Supplied entries
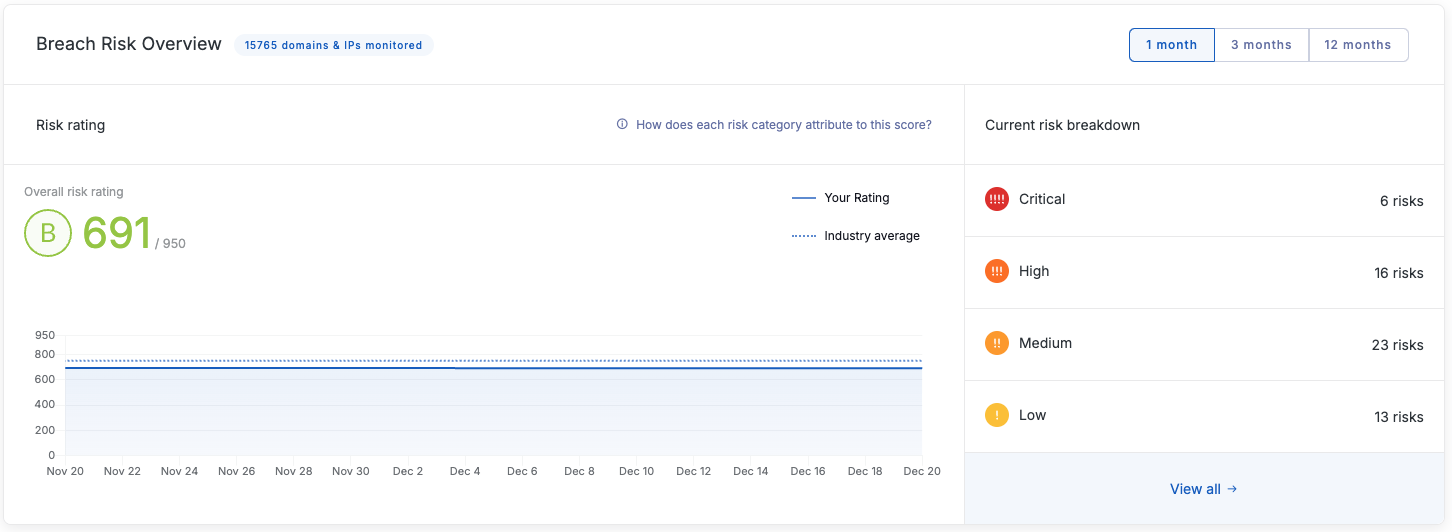Screen dimensions: 1452x532
Task: Open the Medium 23 risks row
Action: 1204,344
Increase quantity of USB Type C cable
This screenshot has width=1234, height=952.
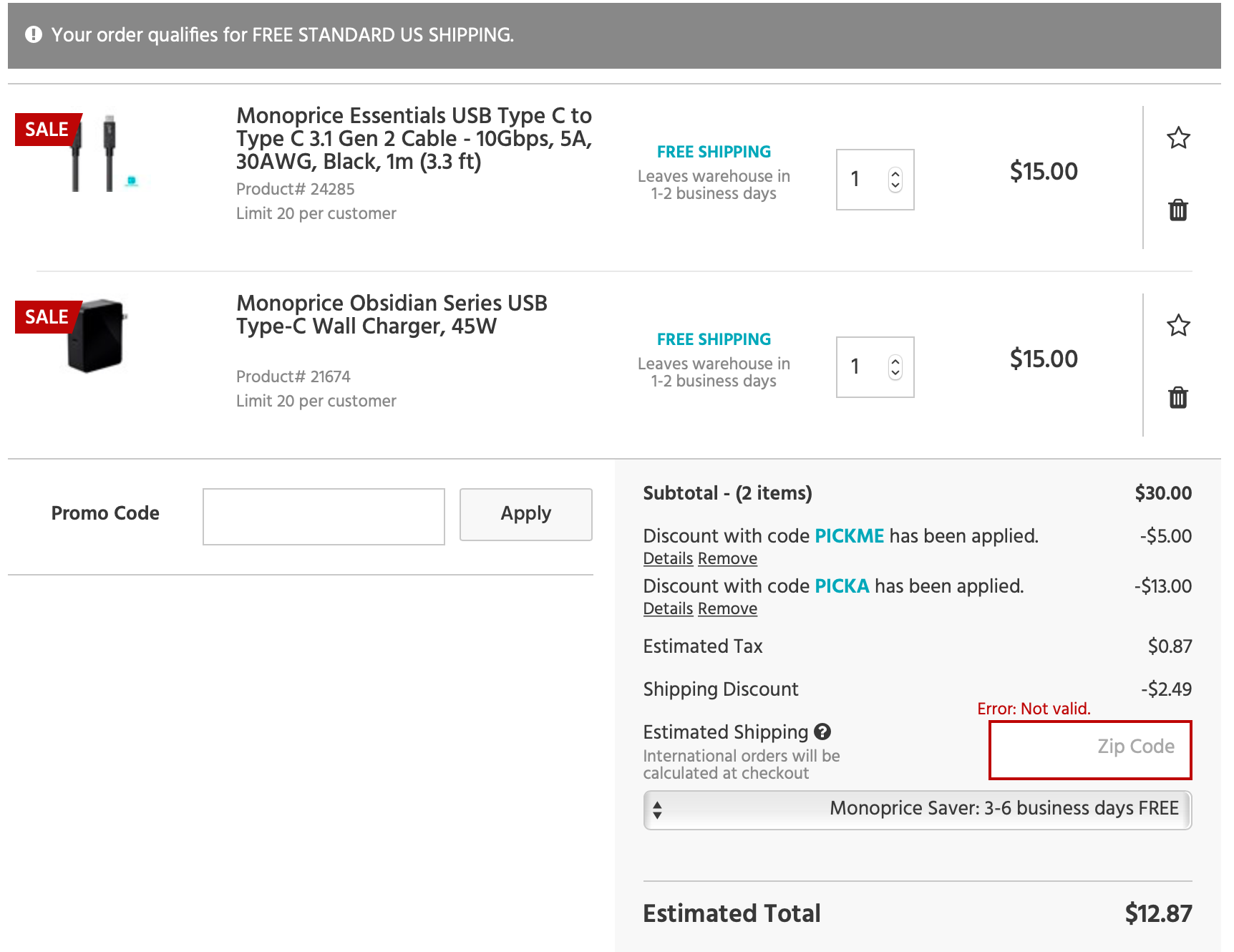(895, 173)
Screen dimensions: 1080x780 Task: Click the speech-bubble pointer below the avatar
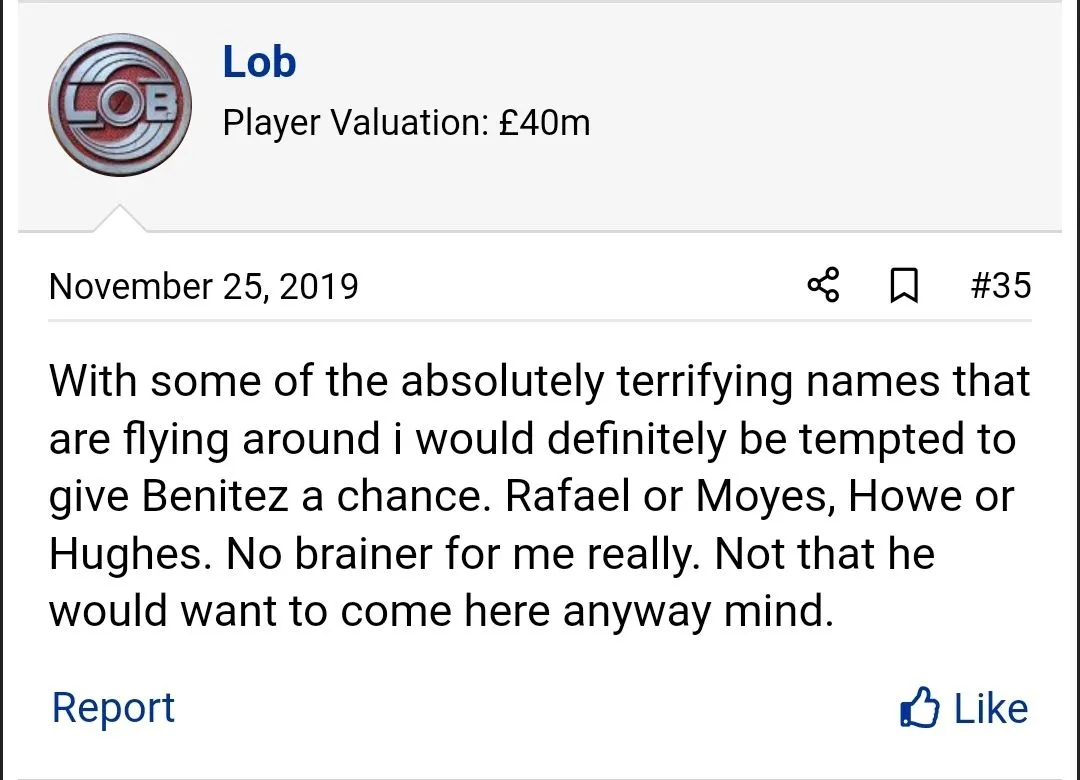(119, 219)
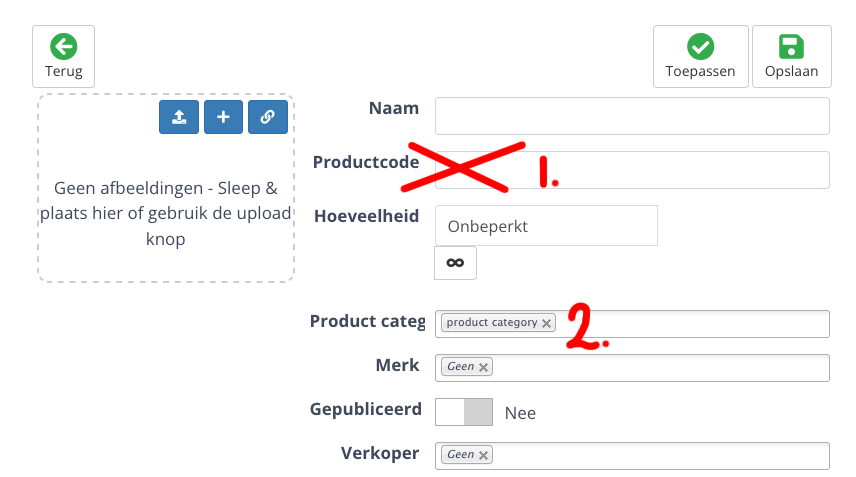Open the Verkoper selection dropdown

(660, 455)

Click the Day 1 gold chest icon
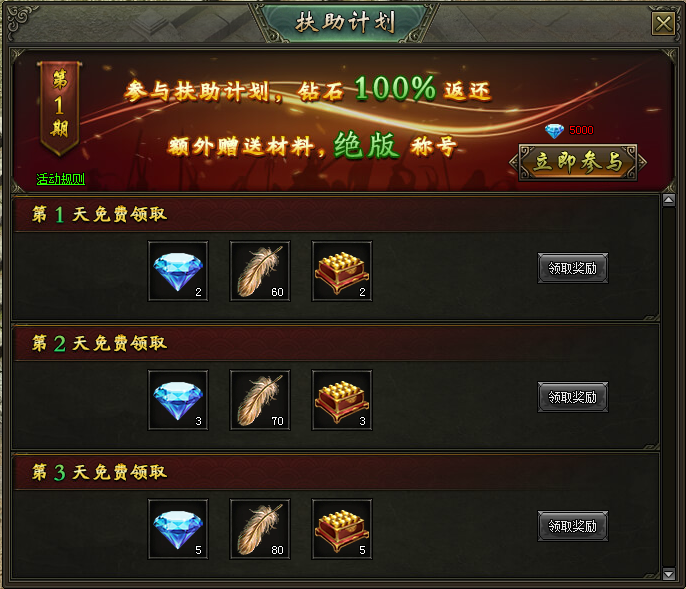[x=342, y=271]
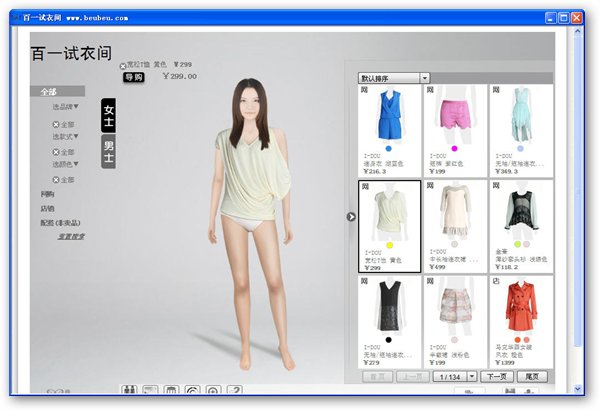Clear the brand filter X icon above 选款式
This screenshot has width=600, height=411.
click(56, 124)
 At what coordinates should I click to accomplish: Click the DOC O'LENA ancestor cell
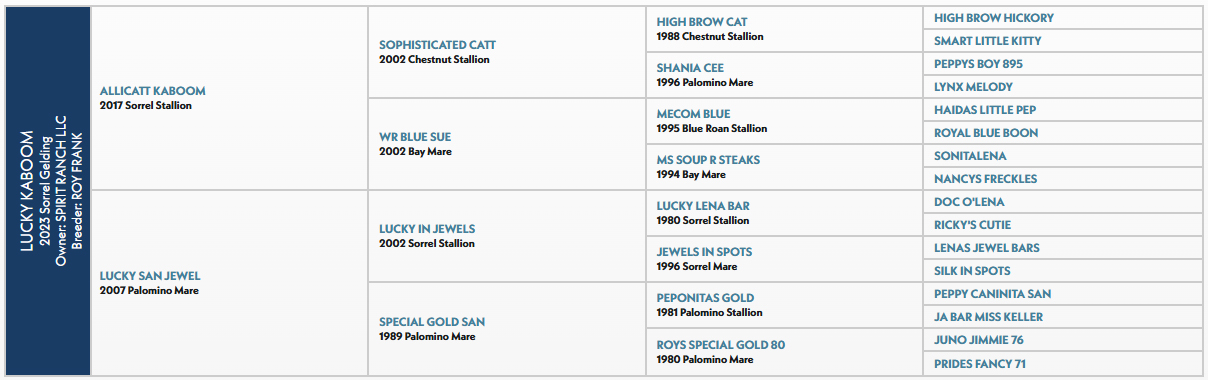[1062, 202]
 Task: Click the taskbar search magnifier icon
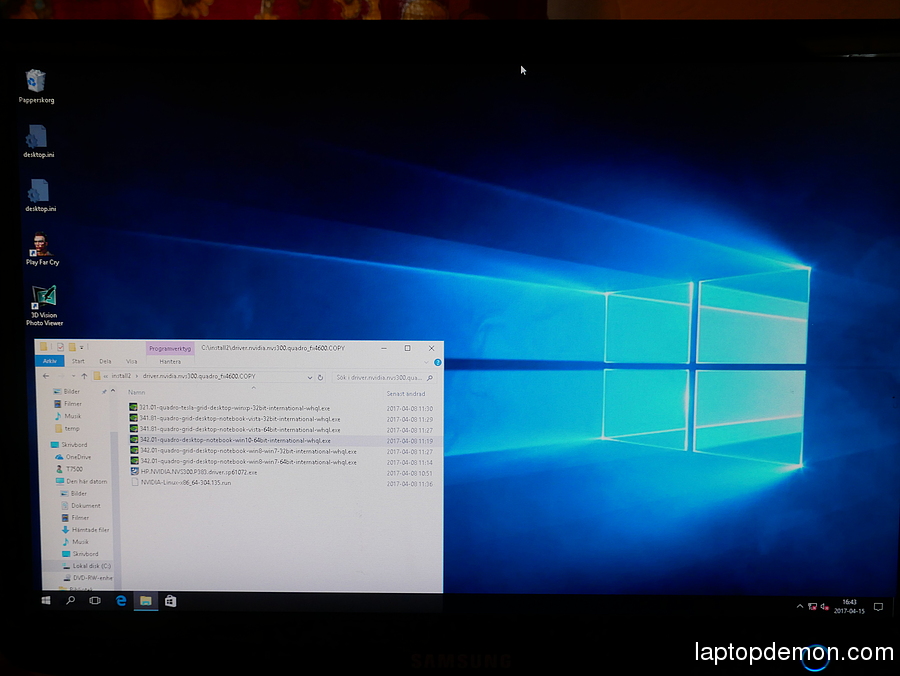70,601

Exercise requirements
Swap "avatar" for "profile picture" in the lines from the line with "Screen dimensions: 1080x780" to the last line, leaving everything else unchanged. Return only those lines, and omit the pictures.

Reply
Screen dimensions: 1080x780 Task: Click the speech-bubble pointer below the profile picture
(119, 219)
Open the Verkoper selection dropdown

(660, 455)

Click the Day 1 gold chest icon
[x=342, y=271]
Clear the brand filter X icon above 选款式
This screenshot has width=600, height=411.
click(56, 124)
 At what coordinates should I click to accomplish: Click the DOC O'LENA ancestor cell
[1062, 202]
 Task: Click the taskbar search magnifier icon
70,601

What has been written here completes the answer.